For starters, I’m not going into the Israel Defense Forces any time soon. After months and months, I received two letters in the mail the morning before my flight. While there was no IDF insignia on the envelopes, they both came from Human Resources: The first one read that they received my request for an academic deferment, the second one read that not only did they accept it but because of my age I would be receiving a total deferment from the army.
As much as being in the army would afford me some financial stability, being back in school is the best outcome – at least for my brain, which needs to get sharpened up again after a long period of dullness. I can now start looking for a job which would ideally allow me to break even after paying bills AND connect to my professional interests (just about any thing, returning to work for birthright israel, etc.)

I arrived back in the States about a month ago after a nondescript flight via Madrid (except for being lucky enough to have two seats to myself for the transatlantic leg of the trip). Although I had been back in the States in April, the culture shock this time around felt more pronounced. Everything seemed bigger and more spread-out, and not just because I flew into Northern Virginia. An average trip to the supermarket was overwhelming. Remarks like “Wow!” followed by “there are so many choices here,” sounding more like a bad sitcom script about a Soviet peasant visiting the USA after the fall of Communism, nonetheless comprised my vocabulary, already failing from the lack of English used in the past several months. Reacculturating to DC, everything was painted in a veneer of familiarity. Yet there was no honking of car horns every five seconds, no pushing, 65 degrees F feeling like the Arctic, countless Please’s and Excuse Me’s from complete strangers….this was turning into an even worse type of sitcom.
The trip to the relatives in Ohio for Rosh Hashanah was much needed and not just for the nonstop eating. This was the first year in a long time that I didn’t laugh out loud at synagogue during the more whimsical portions of the liturgy. True, I did smirk and had to shut my eyes to block out any potential encouragement form my family to laugh. Stricken with jet lag, I was up in time to save a row for the whole clan along with my grandmother and cousin. The cantor, who are been shipped in from his home in Israel for the holidays ever since he left the congregation, normally brings his wife on the dais to lead some of the liturgy and this year their sons helped as well.

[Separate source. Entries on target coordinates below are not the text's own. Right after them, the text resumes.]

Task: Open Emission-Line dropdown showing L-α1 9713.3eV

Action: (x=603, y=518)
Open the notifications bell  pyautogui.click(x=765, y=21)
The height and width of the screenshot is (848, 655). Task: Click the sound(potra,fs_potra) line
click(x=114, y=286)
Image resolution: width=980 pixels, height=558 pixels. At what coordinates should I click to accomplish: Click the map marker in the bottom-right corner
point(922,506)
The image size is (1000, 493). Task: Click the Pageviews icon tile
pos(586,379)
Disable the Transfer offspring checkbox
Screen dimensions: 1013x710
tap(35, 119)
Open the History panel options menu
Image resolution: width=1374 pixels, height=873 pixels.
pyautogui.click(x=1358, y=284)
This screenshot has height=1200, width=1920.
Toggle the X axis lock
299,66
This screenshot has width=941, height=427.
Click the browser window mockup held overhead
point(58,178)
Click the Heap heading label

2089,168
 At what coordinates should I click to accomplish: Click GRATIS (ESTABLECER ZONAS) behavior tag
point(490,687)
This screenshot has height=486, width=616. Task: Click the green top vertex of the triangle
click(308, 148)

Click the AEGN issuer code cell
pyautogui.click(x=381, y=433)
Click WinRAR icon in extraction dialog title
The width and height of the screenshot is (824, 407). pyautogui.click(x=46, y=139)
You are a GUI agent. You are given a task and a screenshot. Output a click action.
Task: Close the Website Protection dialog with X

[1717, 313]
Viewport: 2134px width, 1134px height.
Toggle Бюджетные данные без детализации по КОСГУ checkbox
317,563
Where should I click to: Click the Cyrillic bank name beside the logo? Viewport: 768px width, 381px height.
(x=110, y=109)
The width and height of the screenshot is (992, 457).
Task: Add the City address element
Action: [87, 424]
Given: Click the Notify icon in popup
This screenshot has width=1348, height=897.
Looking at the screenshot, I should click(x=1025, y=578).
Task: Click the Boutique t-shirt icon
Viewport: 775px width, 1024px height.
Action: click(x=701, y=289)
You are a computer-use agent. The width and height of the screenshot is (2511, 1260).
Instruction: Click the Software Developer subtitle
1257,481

The cantor and his son, no older than 12, chanted together the Prayer for the State of Israel and I did all I could from breaking down in the middle of services. After months of general frustration and an eventual dodging of the draft, here is this boy, within 10 years of his call-up date, singing his heart out in blessing The State alongside his father in front of people he otherwise won't see for another year.

I got back after a rough flight – on the last leg of the flight, I was surrounded by a group of Spanish Catholic pilgrims, including the two in my row who were easily the loudest and most obnoxious middle-age Spanish Catholic pilgrims I have ever encountered. For the entire flight they wouldn’t shut up, until finally I rolled my eyes hard enough for them to get the picture. Top it off with an Israel electronic music producer in first class who kept making surgically-lifted eyes at me under his sunglasses, and a Passport Control packed with so many Israelis returning that I contemplated jumping ship and joining the Foreign Passport line, and it was back to business in the Holy Land.

As I said the last time, the trips back to the States are not only good to see friends and family but to re-appreciate why I live where I do. This was a longer trip than the last, perhaps a bit too long, as my Hebrew and Israeliness need to be revved up again after all that drawl and politeness. Not having much to do this week isn’t the best way to return, and coming back for the crowds-inducing holiday of Simhat Torah was a bit overwhelming, but to be starting school in a place that at least sounds fantastic is enough for now.